Unsere Berechnungen ergeben »zwei nach voll« und tatsächlich kommt um diese Zeit herum auch immer einer. Nicht immer der mit der erwarteten Nummer, aber immer ein Bus, der vom Puerto de Tazacorte nach Los Llanos fährt, wobei Tazacorte City glücklicherweise auf seinem Weg liegt. Eine andere Strecke gibt es zurzeit auch gar nicht, wahrscheinlich wegen des Vulkanausbruchs, der einige Straßen verschüttet hat. Doch das macht die Sache für uns einfacher 😇.

Tazacorte City ist wirklich hübsch und die Terrassen an dem Hang laden zu einem chilligen Barbesuch ein. Doch wir fahren erst einmal weiter nach Los Llanos. Bevor wir einkaufen, schlendern wir ohne je Erwartung einfach noch mal etwas durch die Stadt. Um den Busbahnhof herum ist Los Llanos eine normal unhübsche spanische Stadt, aber wir stolpern eher zufällig in die Altstadt.
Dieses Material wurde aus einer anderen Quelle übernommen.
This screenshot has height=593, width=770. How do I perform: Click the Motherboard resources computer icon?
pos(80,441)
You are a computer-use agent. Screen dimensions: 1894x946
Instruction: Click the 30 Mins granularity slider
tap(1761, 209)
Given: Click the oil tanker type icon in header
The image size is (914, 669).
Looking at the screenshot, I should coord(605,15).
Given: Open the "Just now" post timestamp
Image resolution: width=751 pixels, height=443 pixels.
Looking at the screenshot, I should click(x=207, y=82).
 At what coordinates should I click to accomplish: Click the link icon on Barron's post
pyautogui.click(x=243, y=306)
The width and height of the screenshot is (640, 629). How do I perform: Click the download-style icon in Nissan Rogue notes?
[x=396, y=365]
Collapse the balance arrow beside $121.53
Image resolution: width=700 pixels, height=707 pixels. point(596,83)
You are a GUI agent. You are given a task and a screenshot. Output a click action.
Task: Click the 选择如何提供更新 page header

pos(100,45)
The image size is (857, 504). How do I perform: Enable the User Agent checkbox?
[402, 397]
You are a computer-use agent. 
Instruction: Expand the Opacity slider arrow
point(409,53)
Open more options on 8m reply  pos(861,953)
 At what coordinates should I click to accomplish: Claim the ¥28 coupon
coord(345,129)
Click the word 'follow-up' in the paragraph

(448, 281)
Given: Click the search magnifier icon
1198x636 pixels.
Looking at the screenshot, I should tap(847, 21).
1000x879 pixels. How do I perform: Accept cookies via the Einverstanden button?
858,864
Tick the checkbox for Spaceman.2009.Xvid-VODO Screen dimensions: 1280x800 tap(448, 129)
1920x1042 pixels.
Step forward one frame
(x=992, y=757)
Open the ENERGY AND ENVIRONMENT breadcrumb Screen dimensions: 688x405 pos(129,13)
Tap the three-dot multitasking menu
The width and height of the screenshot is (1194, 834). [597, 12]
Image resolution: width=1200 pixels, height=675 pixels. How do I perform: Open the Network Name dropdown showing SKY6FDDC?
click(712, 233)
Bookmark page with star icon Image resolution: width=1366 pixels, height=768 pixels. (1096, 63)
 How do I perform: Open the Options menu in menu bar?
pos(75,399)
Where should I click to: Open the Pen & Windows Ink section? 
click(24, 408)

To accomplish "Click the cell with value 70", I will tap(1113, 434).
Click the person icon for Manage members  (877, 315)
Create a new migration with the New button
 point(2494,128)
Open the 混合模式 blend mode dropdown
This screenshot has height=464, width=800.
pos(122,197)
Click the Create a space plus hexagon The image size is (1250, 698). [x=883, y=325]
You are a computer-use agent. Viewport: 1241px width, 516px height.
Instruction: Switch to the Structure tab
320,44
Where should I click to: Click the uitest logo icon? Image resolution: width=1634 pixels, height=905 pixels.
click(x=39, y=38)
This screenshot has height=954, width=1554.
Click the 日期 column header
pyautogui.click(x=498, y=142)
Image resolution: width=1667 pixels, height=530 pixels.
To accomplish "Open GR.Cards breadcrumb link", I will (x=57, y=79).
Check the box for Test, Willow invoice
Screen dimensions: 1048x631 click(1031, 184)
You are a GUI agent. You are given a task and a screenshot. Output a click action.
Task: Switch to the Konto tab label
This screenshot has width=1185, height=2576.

„In der Altstadt von Los Llanos I“

„In der Altstadt von Los Llanos I“

„In der Altstadt von Los Llanos II“

„In der Altstadt von Los Llanos II“

„Alles retro oder was?“

„Alles retro oder was?“

Und wenn man so gar nichts erwartet und auch so gar nicht irgendwie vorbereitet ist, dann stolpert man manchmal in die schönsten Überraschungen einfach so hinein, was diese Überraschungen vielleicht sogar noch etwas schöner macht. Und die Altstadt von Los Llanos ist wirklich wunderschön. Kleine Gassen und Häuser, fast alle bunt und liebevoll erhalten. Es ist Leben in der Stadt. Straßencafés und Restaurants, auf den Bänken sitzen Alt und Jung, Rucksacktouristen mustern ihre Mittagsstulle, man läuft geschäftig hier- oder dorthin oder guckt und sitzt und wartet auf etwas, das nur der Wartende kennt.

„...“

„…“

Einwenig verzaubert von der Überraschung laufen wir lange durch die schmalen Gassen und kreuzen nicht nur einmal unseren eigenen Weg, um gleich darauf wieder eine neue hübsche Kleinigkeit zu entdecken. Auch um richtig mittendrin zu sein und aufzugehen in diesem vollkommen untouristischen Alltag, kehren wir in eine spanisch-italienische Pizzeria ein. Die Hauswände sind toll bemalt und an den offenen Fenstern sitzen Gäste, die gelassen Spaghetti um die Gabel rollen, an einem Glas Weißwein nippen oder ein Stück Pizza mit den Fingern falten, um abzubeißen.

„Details“

„Details“

Bei einer Karaffe Hauswein warten wir auf unsere Pizza und lauschen dem lustigen Gemisch aus Spanisch und Italienisch. Der italienische Akzent nimmt dem Spanischen ein wenig die Härte, aber laut und temperamentvoll sind beide Sprachen 😂. Es dauert und wir genießen die Zeit. Der Müßiggang hat uns ebenso überrascht wie die tolle Altstadt. An den Wänden hängen Bilder, Erinnerungen und viel anderes aus aller Herren Länder. Wobei Italien doch einen gewissen Vorsprung hat. Auf der Speisekarte steht ein einziger Satz in Deutsch: “Wenn Sie es eilig haben, dann sind Sie in diesem Restaurant falsch.” 😂

„Siehe oben rechts über dem Fenster...“

„Siehe oben rechts über dem Fenster…“

Den Einkauf und auch die Suche nach einer Autovermietung lassen wir nach unserem Altstadtbummel und der Pizza einfach mal sein. Ein so toller Tag muss ja nicht mit so profanen Alltagsangelegenheiten gleich wieder verschandelt werden. So fahren wir ganz ohne Kopfrechnerei mit dem Bus wieder zurück, denn nun starten wir ja am Busbahnhof und dort beginnt die Zählung bei Null.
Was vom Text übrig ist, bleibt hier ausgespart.